Wall Street Journal
Viacom's Paramount Pictures will begin producing TV shows again -- "eight years after ceding that business to CBS Corp., which like Viacom is controlled by [Sumner] Redstone," writes Ben Fritz and William Launder. First project will be a series based on the movie "Beverly Hills Cop," which like the film will star Eddie Murphy. "The move is the latest sign of competition between CBS and Viacom, which were split at the end of 2005 in a move aimed at giving investors a clearer choice between Viacom as a pure play content business and CBS as a broadcaster."
Bloomberg
Outdoor Channel "received an unsolicited $227 million takeover bid from Kroenke Sports & Entertainment LLC," which it has begun discussing with the company -- putting in jeopardy a previously announced plan to merge with InterMedia Outdoor Holdings Inc., writes Crayton Harrison.
New York Times
This spring ABC Networks ABC, ABC Family and ESPN will begin offering "advertisers guarantees for video programming distributed both on television and online," writes Bill Carter. “We are seeing a rapidly growing demand for cross-platform deals,” is the money quote from Adam Gerber, vice president of sales development and marketing for ABC.
The Atlantic
Proving that so-called traditional media can still do a great job of analyzing the repercussions of the digital age, Emily Bazelon's excellent piece on how to stop cyberbullying is "the inside story of how experts at Facebook, computer scientists at MIT, and even members of the hacker collective Anonymous are hunting for solutions to an increasingly tricky problem."
New York Times
Keith Olbermann has been angling to get back to his old workplace, ESPN -- but so far the sports network's president, John Skipper, has "indicated that a return for Olbermann was not imminent," writes James Andrew Miller. Meanwhile, Olbermann "was in Los Angeles on Friday being deposed for a reported $70 million lawsuit he filed against his most recent employer, Current TV, with the trial expected to begin in May."
Deadline.com
New York legislators who had approved a tougher gun law are now looking to add an exemption for TV and movie productions filming in the state. "The revised law would allow filmmakers to use real weapons without real ammunition," according to Deadline.com reporters.
The Hollywood Reporter
NBC Universal is talking to "several Internet service providers" about providing them with "a full lineup of programming comparable to what it offers traditional pay TV providers,"

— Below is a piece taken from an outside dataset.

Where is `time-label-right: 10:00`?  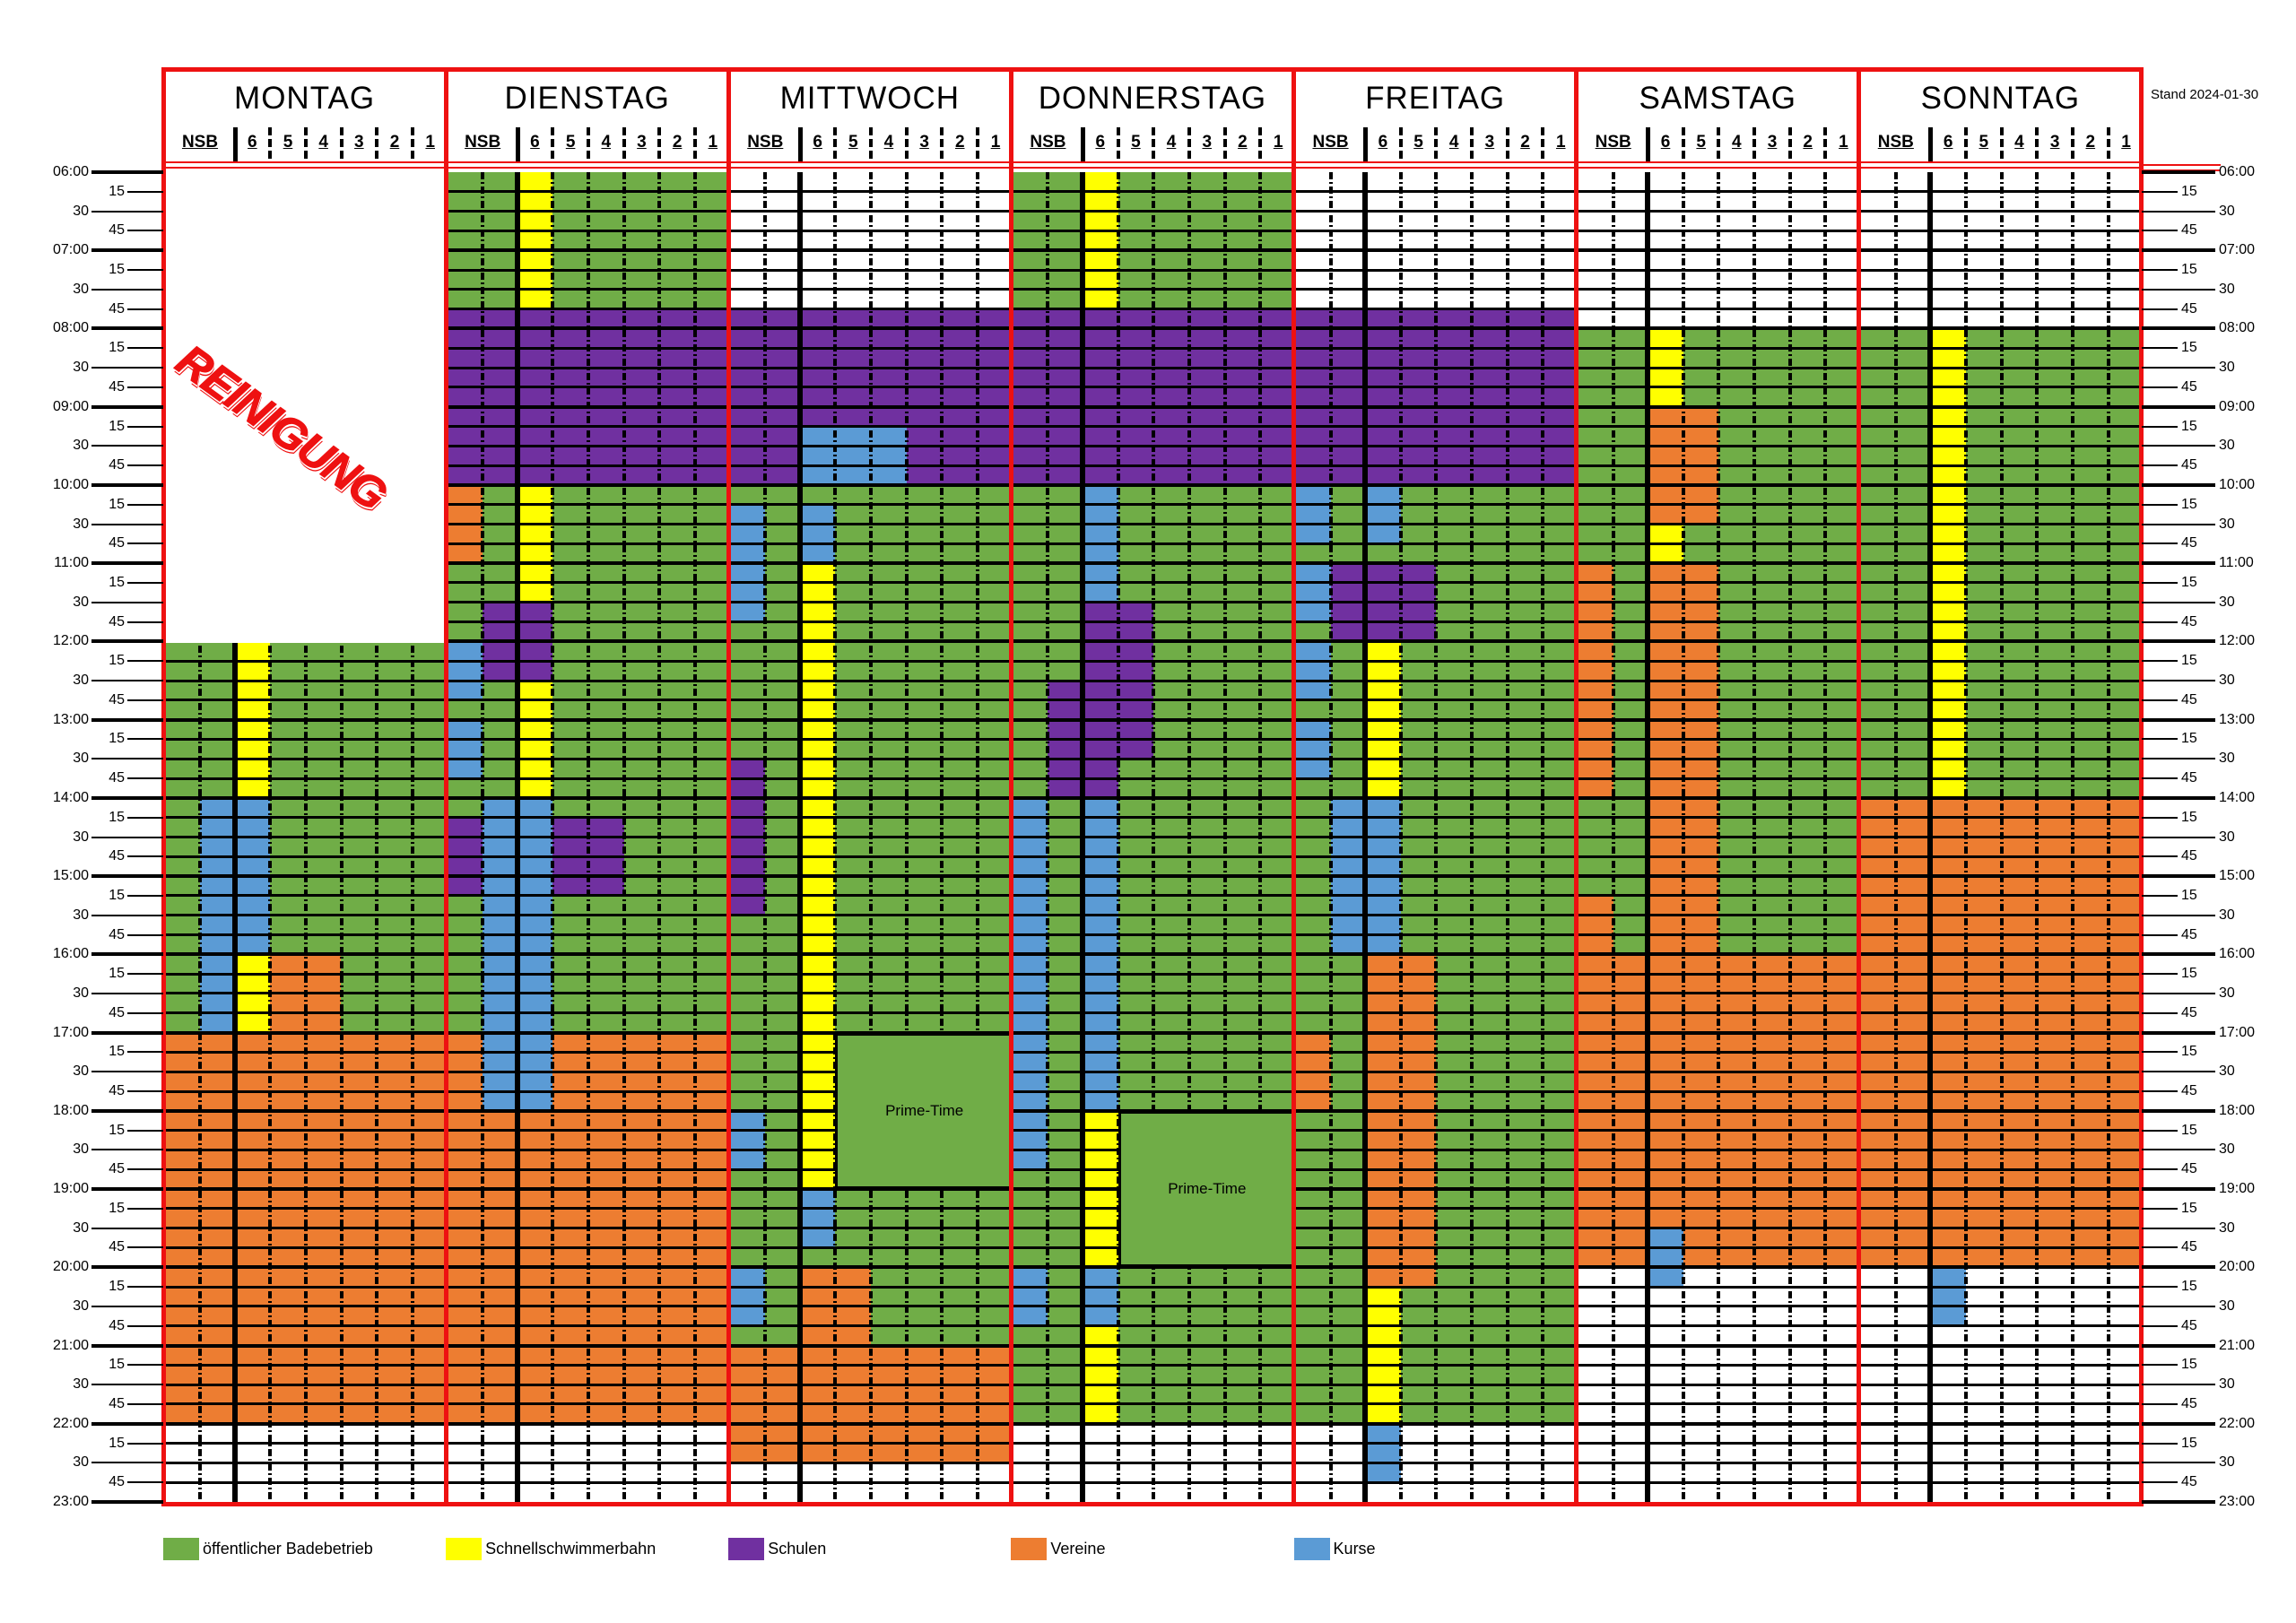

writes Multichannel News' Todd Spangler. That's official, on-the-record news, part of Comcast's annual report to the FCC. in less-official news -- according to "two high-level industry sources" -- NBC is considering an exit plan for "The Tonight Show"'s Jay Leno in which the host would retire after the 2013-2014 season, to be replaced by Jimmy Fallon. "Sources believe the network will bring in Fallon partly out of concern about the …
Bloomberg
Warren Buffett, whose Berkshire Hathway now owns 28 newspapers and will likely buy more, sees the independently owned Arkansas Democrat-Gazette as a role model for retaining circulation in the digital age. That the paper "was quick to charge for stories online as the industry shifted to the Internet," was a big part of its success, as Buffett notes in a letter to Berkshire shareholders paraphrased by Bloomberg reporters. "Local newspapers that deliver reliable information to 'tightly-bound communities' with a sensible Internet strategy will stay viable, Buffett wrote."